Rozdział 54 Jego brudny podstęp
KIARA
Spojrzałam mu w oczy; całe moje ciało reagowało na niego. Traciłam kontrolę nad sobą i szybko zdałam sobie sprawę, że on też. Jego oczy zmieniły kolor z czarnego na czerwony i wiedziałam, że przegrywa tę walkę, gdyby to zrobił, nie byłabym w stanie się oprzeć. To nie było dobre. „Ty… Mówiłam ci, żebyś trzymał się z daleka…” powiedziałam szeptem, pomimo faktu, że moje serce pulsowało z jego powodu.

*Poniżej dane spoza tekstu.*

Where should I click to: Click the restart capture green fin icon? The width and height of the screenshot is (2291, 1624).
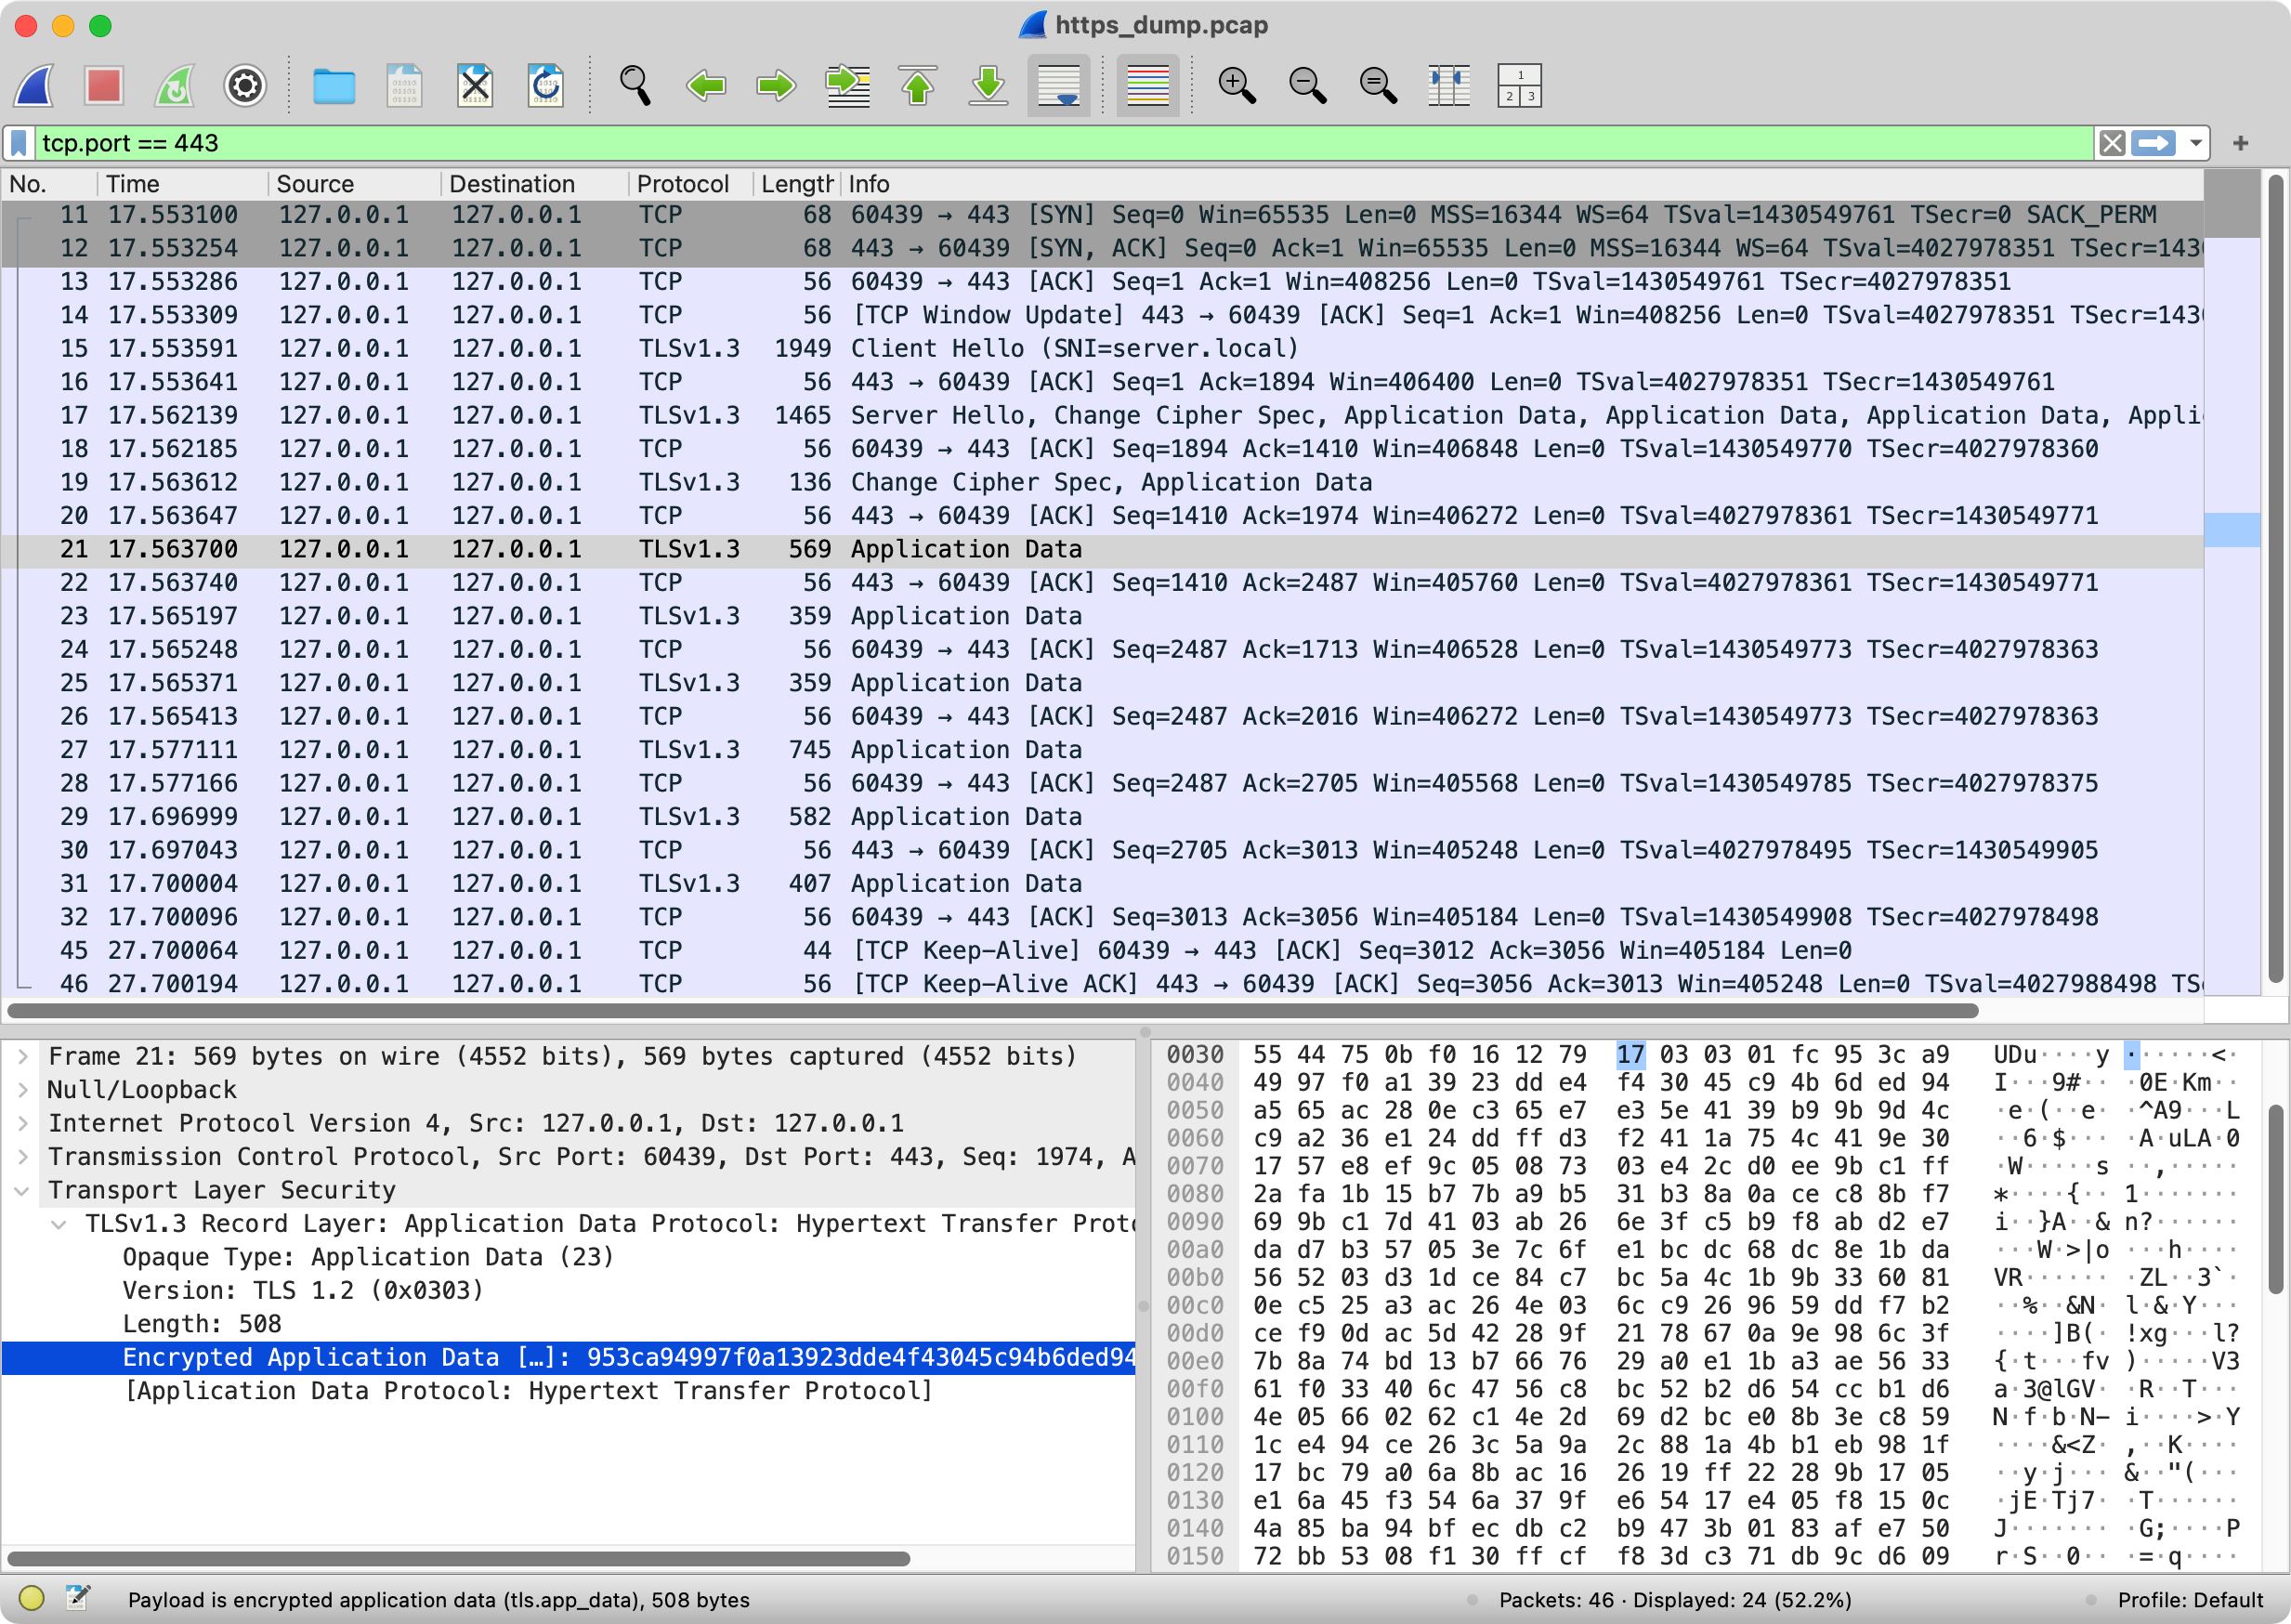[174, 86]
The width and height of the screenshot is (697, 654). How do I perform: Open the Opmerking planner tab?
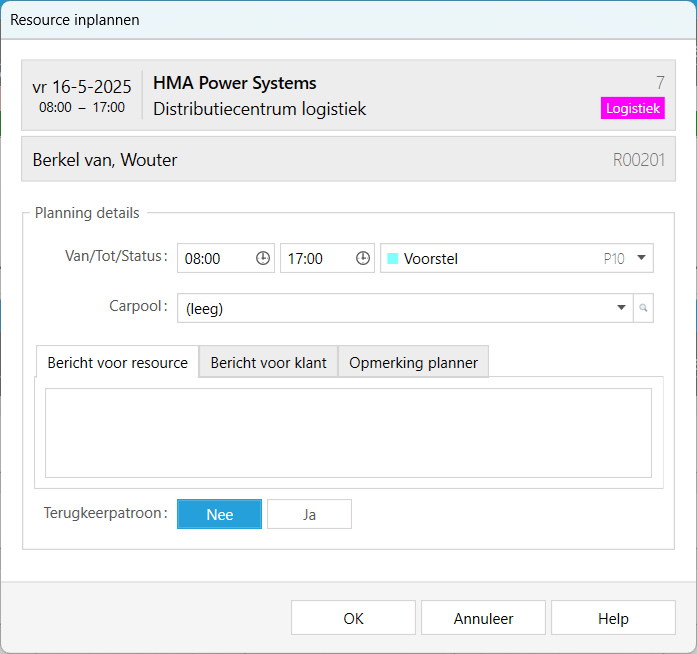[413, 363]
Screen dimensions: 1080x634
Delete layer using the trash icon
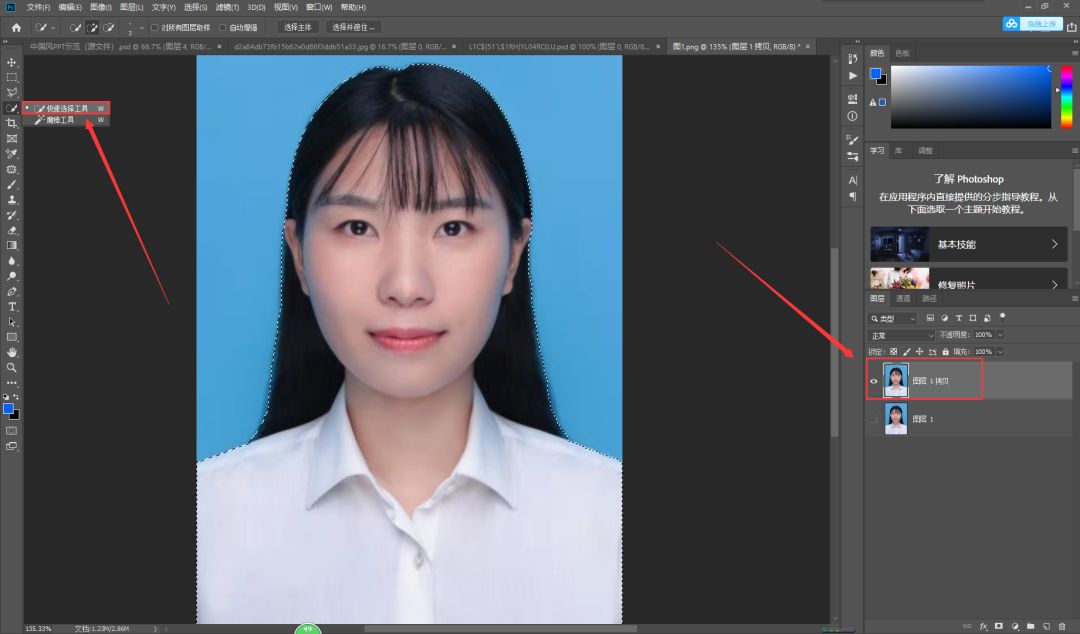pos(1062,626)
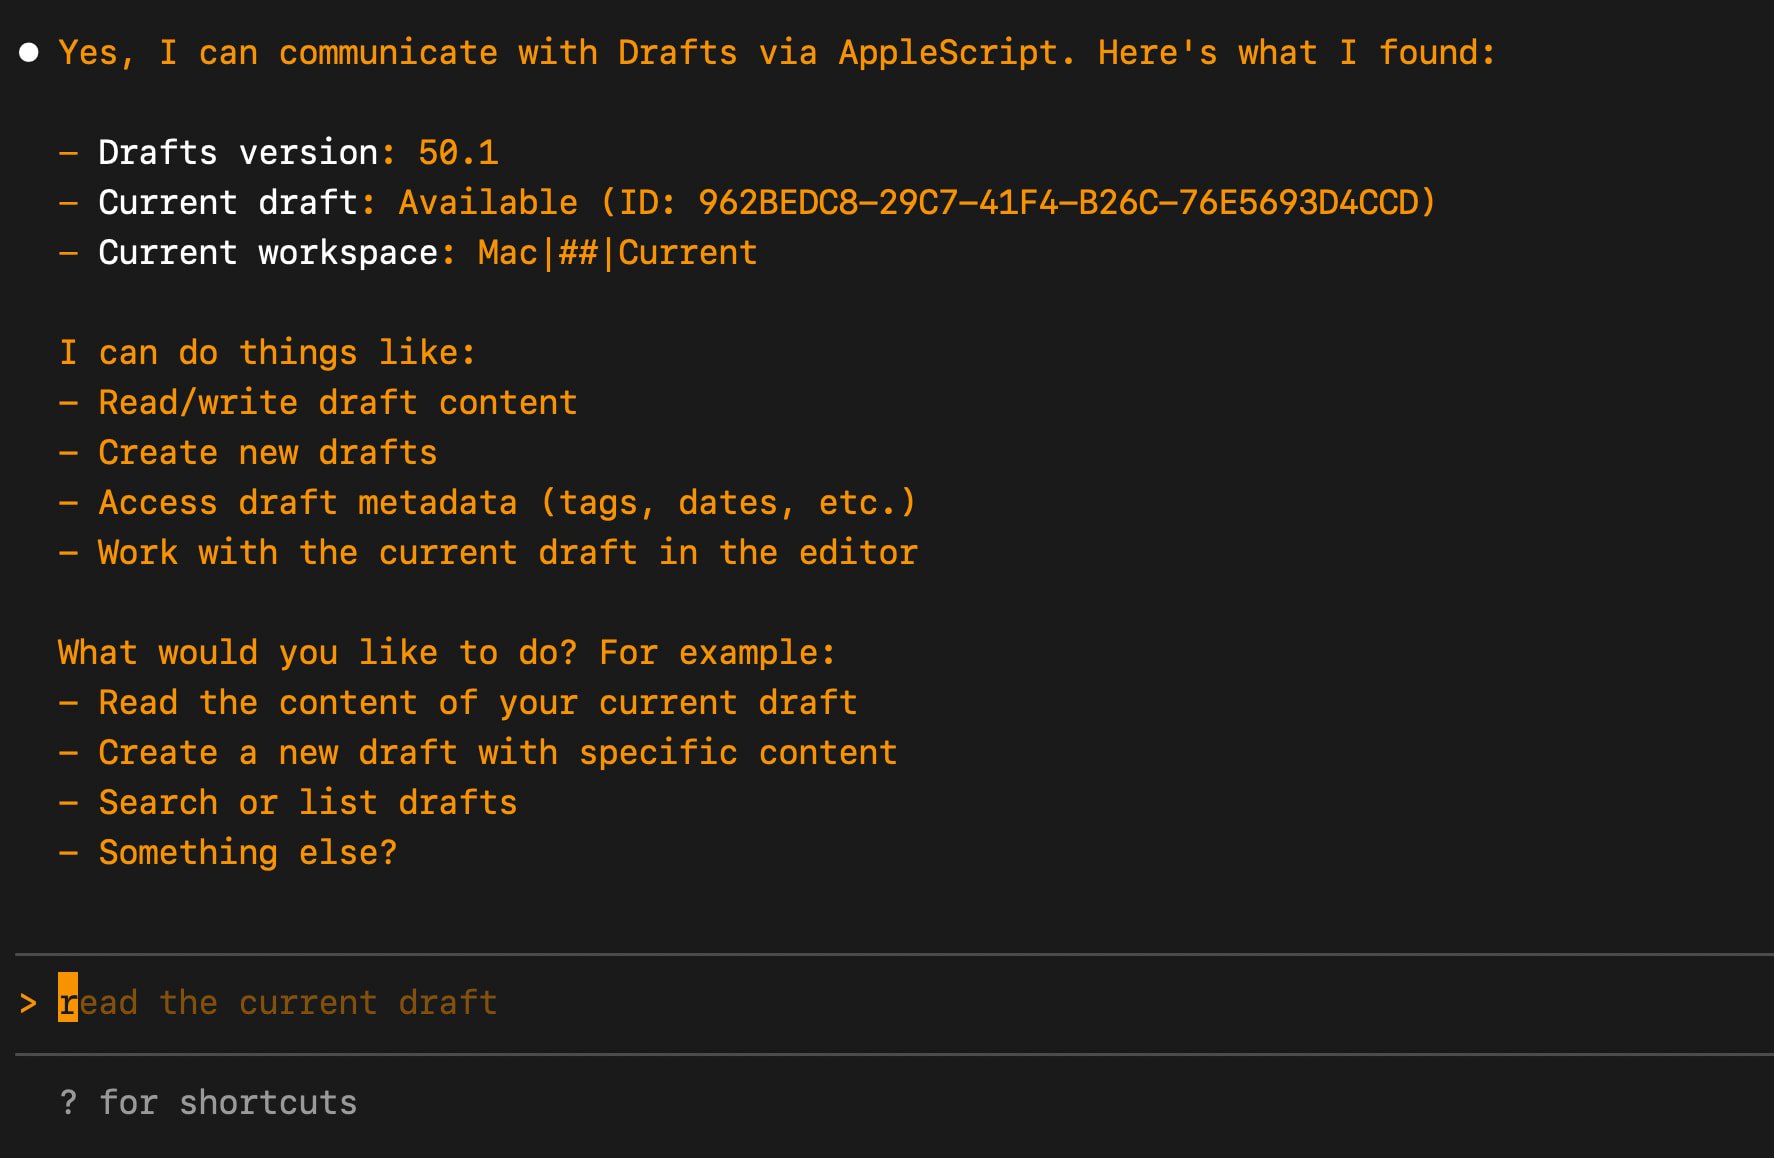1774x1158 pixels.
Task: Click the prompt chevron before the input
Action: [28, 1002]
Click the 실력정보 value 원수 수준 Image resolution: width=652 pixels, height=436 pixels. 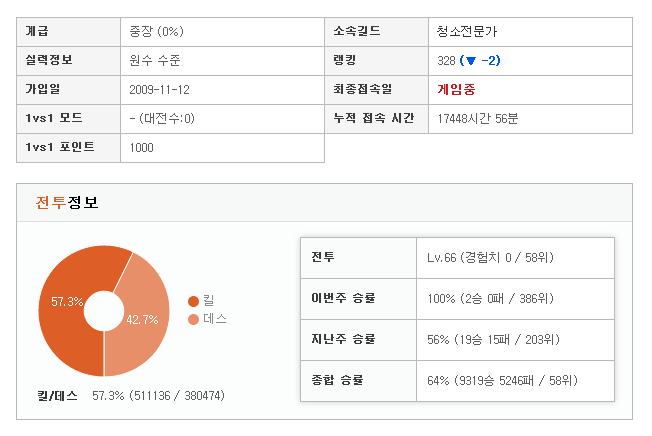tap(155, 61)
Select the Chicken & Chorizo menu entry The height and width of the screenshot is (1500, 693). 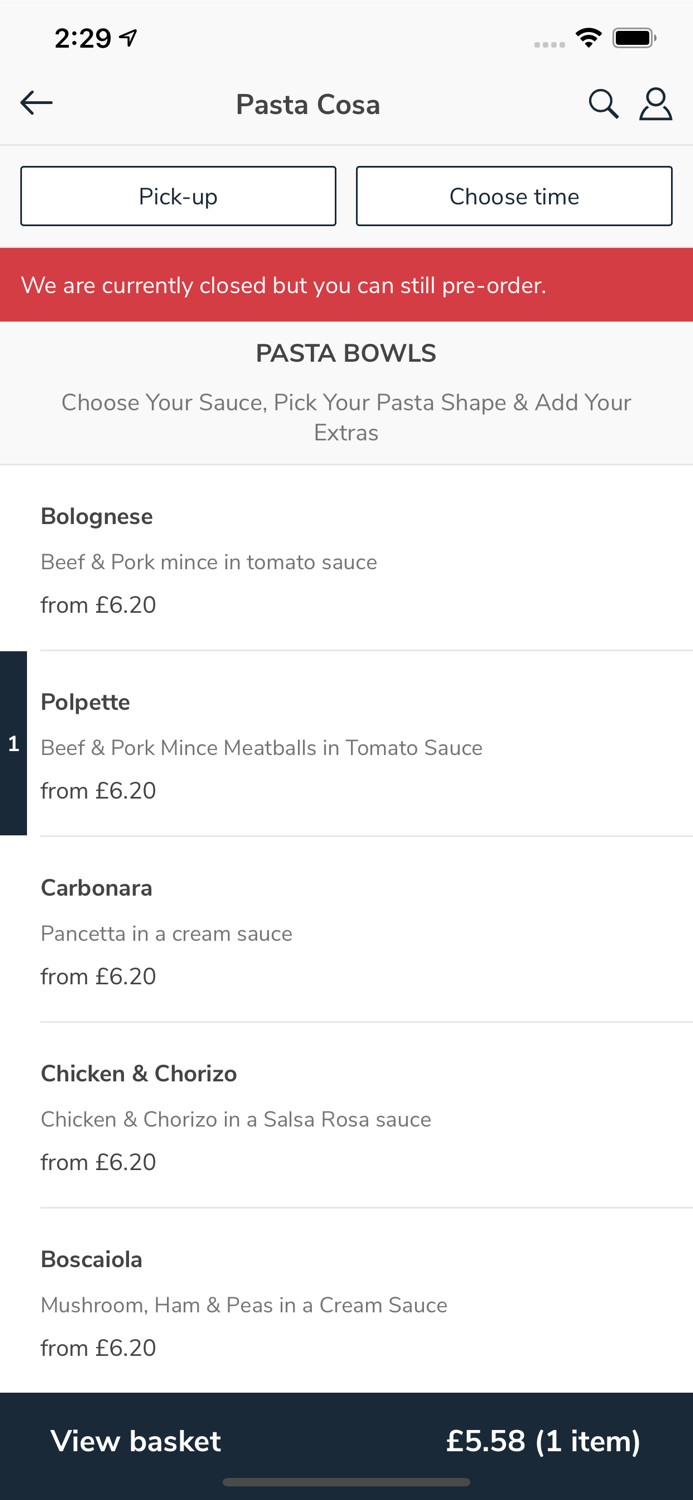[x=346, y=1117]
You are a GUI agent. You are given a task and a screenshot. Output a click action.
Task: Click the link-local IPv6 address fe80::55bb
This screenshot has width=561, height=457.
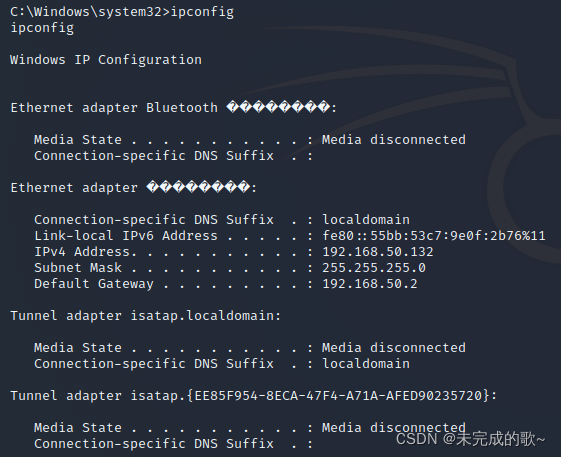pos(434,236)
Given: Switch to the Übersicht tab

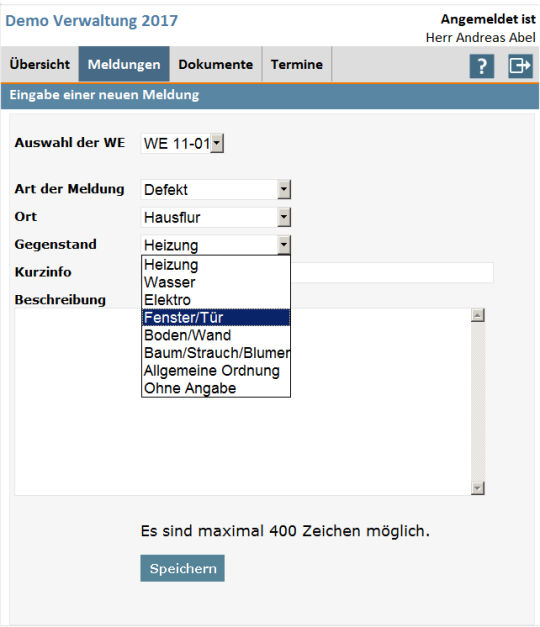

"Nie powiedziałem nic o tym, że cię nie karzę..." Powiedział, jego głęboki głos i płonące czerwone oczy sprawiły, że zadrżałam z przyjemności. Jego wolna ręka teraz przesuwała się w górę mojego uda. "Alejandro, przestań..." Jęknęłam. "Chcesz, kurwa, żebym to zrobił?" Zapytał, jego oczy płonęły czerwienią. Złapałam oddech, gdy ścisnął mój tyłek, sprawiając, że moja cipka się zacisnęła. Nie wiedziałam, co robić.